Andrew Anglin
Daily Stormer
July 7, 2014
A liberal newspaper in New York City was trying to be edgy when it published a rambling nonsense piece about how everyone who disagrees with any of the policies of Obama is a hardcore racist and titled it “The Nigger in the White House.”
Unsurprisingly, even though the headline was designed to mock those who are viewed by the liberals as evil racists, the paper was accused of engaging in evil racism, because this is a trigger word.
The shocking headline in the WestView News is a reference to President Obama and sits at the top of Page 15 above an opinion piece that criticizes what it calls the anti-black “racism” of far-right voters.
The convoluted screed by author and journalist James Lincoln Collier is actually a pro-Obama piece — but that didn’t stop West Villagers from decrying the printing of the slur.
“It’s disrespectful in any context to refer to the president of the United States as the N-word,” said one West Villager, Eugene May.
“If you were quoting something or referring to the historic context of the word being used, I can understand the justification,” said May, 31.
Any ironic intent in calling Obama by the word was no consolation, he said.
“It seems he’s just using it for shock value,” May added.
Fellow West Villager Joe Megie, a self-described “black Republican,” also blasted the headline.
“My first take is, it’s sad,” said Megie, 38, the CFO of Gay Men’s Health Crisis.
What, neighbors wondered, was the neighborhood monthly’s 86-year-old editor/publisher, George Capsis, thinking?
“The editorial staff continues to object” to the use of the word, Capsis writes in a head-scratcher of an explanation.
“In this article, however, Jim reminded me that The New York Times avoids using the word which convinced me that WestView should,” he added.
Collier “wanted to use the word” to “shock us into accepting that there are people who believe and use this outrageous word,” Capsis went on.
Yes. The big bad boogiemen who use the “n-word.” We must never forget that they exist. They are the ultimate threat to all society, what with their evil feelings and evil beliefs and evil speech and no power whatsoever at all. They are the ones we must worry about.
We may have stopped them from being able to voice their opinion at all, everywhere, but democracy will not ever be safe as long as people are able to utter mean words in private conversation in their own homes.
These words can hurt people’s feelings, you see. And that is the most dangerous thing which ever existed in history: the ability to hurt someone’s feelings.
It was not long ago – a mere century – that you could use this same title for a newspaper piece without being sarcastic and the people would not bat an eye. In fact, they would reprint it for years on end.
Because at that time, even inviting a black man to dine in the White House was considered obviously and plainly deranged and weird. Now We’ve got a black President.
Literally, people. There is a black President of the United States.
He’s from Kenya, and his name is Barack Obama.
“Niggers in the White House” is a poem that was published in newspapers around the United States between 1901 and 1903. The poem was written in reaction to an October 1901 White House dinner hosted by Republican President Theodore Roosevelt, who had invited Booker T. Washington, an African-American presidential adviser, as a guest.

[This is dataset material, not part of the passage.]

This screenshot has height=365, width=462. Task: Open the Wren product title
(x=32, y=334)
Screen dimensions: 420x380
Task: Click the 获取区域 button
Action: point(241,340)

The poem reappeared in 1929 after First Lady Lou Hoover, wife of President Herbert Hoover, invited the wife of African-American congressman, Oscar DePriest, to a tea for congressmens’ wives at the White House.
Both visits triggered widespread condemnation by many throughout the United States, particularly throughout the South. Elected representatives in Congress and state legislatures from southern states voiced objections to the presence of an African American as a guest of the First Family.
The poem is composed of fourteen four-line stanzas, in each of which the second and fourth lines rhyme. The poem also frequently uses the titular epithet “nigger” (over 20 times) as a term to represent African Americans. Senator Hiram Bingham (R) of Connecticut described the poem as “indecent, obscene doggerel.”
The identity of the author, who used the byline “unchained poet”, remains unknown.